I did this at my allotment, as you can see above. For a step-by-step guide, click here.
This can be completely free if you can source free pallets and break them up yourself.
I bought the wood pre-cut up for 60p a metre on Facebook marketplace. There are lots of sellers as it is commonly used for firewood.
The bags that bulk compost, sand, gravel etc., is delivered in can make an excellent and free raised bed.
They are pretty deep, so fold the sides before filling, as shown in the photo above.
This kind of plastic does begin to break down over time, so these won’t last forever, but they can be a great free way to get started.
Scaffold boards make great raised bed, and they can sometimes be sourced for free.
You can try contacting your local scaffolding company as they will often be getting rid of old boards and can be grateful for someone to get them off their hands.
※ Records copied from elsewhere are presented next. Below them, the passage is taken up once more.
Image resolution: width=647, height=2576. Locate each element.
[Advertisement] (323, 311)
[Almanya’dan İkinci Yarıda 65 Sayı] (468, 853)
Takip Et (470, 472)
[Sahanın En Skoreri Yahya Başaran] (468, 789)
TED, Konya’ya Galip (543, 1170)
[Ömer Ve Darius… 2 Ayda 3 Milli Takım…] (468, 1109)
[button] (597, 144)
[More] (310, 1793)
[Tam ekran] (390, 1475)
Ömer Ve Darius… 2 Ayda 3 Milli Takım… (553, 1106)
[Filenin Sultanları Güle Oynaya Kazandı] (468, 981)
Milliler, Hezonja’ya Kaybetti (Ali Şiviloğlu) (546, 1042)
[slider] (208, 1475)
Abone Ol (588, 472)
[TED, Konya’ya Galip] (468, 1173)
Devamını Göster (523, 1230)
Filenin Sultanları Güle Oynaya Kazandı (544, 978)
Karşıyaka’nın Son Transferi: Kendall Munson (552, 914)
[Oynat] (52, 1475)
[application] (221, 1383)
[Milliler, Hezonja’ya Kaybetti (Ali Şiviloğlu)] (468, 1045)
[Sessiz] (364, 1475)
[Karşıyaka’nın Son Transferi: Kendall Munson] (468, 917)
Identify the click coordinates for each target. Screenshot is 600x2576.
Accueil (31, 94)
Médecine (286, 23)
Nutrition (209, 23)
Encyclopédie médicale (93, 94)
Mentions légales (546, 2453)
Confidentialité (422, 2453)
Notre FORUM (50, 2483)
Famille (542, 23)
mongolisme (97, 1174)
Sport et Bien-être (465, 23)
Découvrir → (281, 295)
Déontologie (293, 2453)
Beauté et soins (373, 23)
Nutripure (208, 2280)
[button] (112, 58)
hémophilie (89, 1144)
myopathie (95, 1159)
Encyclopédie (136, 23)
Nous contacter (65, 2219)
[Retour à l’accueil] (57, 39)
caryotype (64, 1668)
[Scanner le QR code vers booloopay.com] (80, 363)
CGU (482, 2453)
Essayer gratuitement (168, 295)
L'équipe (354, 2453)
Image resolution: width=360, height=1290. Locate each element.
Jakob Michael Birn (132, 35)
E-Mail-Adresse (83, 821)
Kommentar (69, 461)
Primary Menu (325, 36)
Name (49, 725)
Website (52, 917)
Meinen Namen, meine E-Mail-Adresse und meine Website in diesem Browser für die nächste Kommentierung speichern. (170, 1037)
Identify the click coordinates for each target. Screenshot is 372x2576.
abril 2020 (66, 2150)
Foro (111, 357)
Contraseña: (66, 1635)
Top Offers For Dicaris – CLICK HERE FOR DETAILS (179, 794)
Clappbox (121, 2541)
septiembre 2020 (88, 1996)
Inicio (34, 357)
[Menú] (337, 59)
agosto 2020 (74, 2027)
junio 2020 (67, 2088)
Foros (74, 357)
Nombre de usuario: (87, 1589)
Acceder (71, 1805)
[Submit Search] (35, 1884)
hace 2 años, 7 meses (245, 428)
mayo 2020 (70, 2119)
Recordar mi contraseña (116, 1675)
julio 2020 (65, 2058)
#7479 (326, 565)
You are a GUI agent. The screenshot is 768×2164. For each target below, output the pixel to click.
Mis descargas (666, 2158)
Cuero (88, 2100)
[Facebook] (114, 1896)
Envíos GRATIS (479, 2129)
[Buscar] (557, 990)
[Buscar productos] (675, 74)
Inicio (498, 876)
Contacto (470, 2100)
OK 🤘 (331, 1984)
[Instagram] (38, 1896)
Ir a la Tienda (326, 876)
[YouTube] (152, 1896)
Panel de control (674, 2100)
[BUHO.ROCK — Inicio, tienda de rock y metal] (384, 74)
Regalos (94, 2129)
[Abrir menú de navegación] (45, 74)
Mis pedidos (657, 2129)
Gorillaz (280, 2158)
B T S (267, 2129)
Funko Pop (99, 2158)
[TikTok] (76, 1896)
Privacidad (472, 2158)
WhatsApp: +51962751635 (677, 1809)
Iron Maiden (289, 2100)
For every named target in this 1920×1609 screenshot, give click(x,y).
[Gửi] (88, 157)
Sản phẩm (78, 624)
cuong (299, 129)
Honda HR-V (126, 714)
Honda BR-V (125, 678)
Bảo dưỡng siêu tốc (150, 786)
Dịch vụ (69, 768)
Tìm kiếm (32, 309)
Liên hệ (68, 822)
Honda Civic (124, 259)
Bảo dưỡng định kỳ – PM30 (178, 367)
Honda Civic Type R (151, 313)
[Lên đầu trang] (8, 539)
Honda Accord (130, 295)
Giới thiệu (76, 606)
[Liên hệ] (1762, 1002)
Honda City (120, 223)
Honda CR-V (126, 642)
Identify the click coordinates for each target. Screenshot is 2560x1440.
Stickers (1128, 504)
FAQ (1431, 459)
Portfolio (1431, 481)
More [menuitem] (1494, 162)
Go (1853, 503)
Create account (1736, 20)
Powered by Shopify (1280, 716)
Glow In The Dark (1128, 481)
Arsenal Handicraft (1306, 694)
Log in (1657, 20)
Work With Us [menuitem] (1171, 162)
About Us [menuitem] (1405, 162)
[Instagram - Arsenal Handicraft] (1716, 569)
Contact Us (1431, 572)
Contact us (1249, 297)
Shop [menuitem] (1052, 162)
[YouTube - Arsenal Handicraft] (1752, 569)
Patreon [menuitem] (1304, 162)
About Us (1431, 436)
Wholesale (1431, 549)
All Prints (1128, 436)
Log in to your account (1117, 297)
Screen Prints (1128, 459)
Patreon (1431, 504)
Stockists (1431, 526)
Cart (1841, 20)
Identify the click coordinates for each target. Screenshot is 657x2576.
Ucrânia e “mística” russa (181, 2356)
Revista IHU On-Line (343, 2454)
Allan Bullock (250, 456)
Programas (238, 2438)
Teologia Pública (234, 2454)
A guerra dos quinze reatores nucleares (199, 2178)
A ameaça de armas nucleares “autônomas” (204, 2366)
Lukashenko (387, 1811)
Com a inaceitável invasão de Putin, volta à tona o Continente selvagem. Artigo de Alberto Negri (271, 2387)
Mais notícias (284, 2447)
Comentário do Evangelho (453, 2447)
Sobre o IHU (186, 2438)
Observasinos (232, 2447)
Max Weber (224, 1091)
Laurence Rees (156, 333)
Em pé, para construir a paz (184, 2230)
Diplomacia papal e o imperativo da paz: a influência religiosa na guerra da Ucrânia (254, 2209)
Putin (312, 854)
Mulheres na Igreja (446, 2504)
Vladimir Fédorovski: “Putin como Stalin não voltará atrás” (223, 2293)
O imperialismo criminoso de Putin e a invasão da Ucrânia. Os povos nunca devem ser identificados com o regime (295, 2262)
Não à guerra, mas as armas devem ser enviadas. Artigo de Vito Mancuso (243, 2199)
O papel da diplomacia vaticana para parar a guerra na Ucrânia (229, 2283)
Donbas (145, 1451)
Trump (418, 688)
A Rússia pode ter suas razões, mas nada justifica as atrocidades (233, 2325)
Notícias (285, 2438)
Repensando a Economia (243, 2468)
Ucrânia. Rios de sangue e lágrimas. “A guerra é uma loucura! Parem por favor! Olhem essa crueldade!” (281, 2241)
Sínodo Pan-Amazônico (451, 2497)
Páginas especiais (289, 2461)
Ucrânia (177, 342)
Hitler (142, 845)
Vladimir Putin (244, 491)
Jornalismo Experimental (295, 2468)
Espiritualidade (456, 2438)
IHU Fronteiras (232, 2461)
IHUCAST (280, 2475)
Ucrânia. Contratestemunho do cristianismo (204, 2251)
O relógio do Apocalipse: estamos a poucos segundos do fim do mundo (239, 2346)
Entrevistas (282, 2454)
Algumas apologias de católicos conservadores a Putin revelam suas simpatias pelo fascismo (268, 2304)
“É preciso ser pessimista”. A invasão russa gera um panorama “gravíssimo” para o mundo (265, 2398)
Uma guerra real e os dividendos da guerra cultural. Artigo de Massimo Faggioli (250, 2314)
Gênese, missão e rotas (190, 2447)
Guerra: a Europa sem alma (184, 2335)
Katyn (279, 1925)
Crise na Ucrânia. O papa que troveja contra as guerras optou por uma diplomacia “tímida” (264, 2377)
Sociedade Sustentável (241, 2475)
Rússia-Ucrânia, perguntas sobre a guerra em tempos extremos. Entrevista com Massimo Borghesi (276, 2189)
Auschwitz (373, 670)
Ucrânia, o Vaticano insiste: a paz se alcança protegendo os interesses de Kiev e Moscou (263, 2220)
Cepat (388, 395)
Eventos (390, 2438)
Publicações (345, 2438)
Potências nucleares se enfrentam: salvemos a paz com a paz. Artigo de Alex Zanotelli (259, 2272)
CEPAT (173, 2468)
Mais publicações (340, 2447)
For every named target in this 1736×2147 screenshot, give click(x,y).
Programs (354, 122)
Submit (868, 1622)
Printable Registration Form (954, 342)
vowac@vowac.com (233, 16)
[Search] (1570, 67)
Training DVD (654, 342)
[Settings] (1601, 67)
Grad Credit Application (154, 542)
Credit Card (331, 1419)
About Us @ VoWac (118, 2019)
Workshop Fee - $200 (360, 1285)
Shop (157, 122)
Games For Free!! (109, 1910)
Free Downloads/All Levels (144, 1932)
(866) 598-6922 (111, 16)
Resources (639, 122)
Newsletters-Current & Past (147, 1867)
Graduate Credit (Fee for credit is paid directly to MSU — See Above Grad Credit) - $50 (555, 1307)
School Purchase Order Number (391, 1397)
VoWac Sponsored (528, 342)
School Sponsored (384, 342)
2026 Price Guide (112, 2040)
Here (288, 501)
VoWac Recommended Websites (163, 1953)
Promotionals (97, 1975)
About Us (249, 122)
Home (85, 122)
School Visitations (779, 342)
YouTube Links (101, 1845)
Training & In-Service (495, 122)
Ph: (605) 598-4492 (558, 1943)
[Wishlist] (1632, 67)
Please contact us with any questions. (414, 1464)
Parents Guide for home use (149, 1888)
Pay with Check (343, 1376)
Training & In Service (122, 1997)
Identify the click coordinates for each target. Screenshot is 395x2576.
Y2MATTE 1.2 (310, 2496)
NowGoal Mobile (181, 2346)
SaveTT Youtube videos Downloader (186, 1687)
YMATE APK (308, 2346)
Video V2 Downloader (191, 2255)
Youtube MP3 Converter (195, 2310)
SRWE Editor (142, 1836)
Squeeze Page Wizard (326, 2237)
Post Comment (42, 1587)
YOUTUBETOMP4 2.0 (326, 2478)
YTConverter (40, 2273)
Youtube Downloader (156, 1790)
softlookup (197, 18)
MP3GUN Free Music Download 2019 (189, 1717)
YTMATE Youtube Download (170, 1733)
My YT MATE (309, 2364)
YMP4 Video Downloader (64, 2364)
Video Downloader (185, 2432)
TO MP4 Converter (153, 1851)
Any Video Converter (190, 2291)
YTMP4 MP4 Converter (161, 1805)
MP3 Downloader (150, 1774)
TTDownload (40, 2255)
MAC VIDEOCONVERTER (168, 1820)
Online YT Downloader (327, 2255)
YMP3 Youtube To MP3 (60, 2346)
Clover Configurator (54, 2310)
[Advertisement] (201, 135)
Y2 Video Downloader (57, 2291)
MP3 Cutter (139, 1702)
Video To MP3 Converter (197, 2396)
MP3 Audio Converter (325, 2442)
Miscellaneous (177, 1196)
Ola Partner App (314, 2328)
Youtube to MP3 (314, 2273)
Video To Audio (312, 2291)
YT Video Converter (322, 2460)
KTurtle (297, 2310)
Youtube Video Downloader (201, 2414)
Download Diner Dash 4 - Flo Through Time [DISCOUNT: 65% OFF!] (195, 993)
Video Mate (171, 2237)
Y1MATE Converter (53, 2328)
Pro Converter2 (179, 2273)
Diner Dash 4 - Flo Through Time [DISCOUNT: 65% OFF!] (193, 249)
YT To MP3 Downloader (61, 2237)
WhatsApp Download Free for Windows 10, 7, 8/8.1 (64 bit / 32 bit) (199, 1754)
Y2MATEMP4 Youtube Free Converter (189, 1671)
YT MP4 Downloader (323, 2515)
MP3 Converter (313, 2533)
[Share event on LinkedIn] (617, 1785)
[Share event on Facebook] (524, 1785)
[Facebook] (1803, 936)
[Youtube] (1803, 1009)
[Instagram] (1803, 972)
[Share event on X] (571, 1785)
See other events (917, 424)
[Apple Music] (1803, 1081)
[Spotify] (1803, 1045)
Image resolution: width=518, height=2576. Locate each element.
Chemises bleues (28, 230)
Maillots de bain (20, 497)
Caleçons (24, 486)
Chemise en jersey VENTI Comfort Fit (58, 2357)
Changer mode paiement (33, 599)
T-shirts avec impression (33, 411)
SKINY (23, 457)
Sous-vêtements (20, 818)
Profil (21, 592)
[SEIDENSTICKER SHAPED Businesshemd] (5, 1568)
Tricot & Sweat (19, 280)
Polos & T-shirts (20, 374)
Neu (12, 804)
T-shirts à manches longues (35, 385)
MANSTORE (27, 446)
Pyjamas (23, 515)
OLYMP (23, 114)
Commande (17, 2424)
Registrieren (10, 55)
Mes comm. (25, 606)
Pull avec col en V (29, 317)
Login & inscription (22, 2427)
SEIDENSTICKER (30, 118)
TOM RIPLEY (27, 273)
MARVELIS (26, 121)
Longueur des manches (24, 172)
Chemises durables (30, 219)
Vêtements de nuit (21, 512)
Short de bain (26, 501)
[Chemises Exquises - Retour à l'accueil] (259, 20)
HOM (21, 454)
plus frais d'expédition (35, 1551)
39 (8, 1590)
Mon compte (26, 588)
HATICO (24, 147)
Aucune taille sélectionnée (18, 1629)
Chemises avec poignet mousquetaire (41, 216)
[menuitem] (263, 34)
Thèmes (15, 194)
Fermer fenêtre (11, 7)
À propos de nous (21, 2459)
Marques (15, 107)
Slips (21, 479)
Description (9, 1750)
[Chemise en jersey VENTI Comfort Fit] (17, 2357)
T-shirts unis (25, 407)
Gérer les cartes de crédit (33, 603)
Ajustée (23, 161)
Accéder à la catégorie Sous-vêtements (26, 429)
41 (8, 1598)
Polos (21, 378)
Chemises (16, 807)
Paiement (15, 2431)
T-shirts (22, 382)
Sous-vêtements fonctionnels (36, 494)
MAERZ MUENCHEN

Other times you might have to pay for them, but it is usually only a small charge.
Gravel boards are one of the cheapest ways of buying new timber to make raised beds.
They also have the added benefit of being pressure treated to make them last longer.
The newer pressure-treated boards are much safer now after a change in EU law which still applies after Brexit.
This is true for pressure-treated wood in the UK. If you are from the USA, I would advise doing your own research as I’m not sure about the laws.
You can no longer use copper, chromium, arsenic (CCA) preservatives to treat timber in the UK. All wood-preserving products containing arsenic and chromium were banned from sale from 1 September 2006.
Another low cost way of buying wood to make raised bed is to use decking boards.
Again these are pressure treated so they last longer but are still safe to grow veggies in.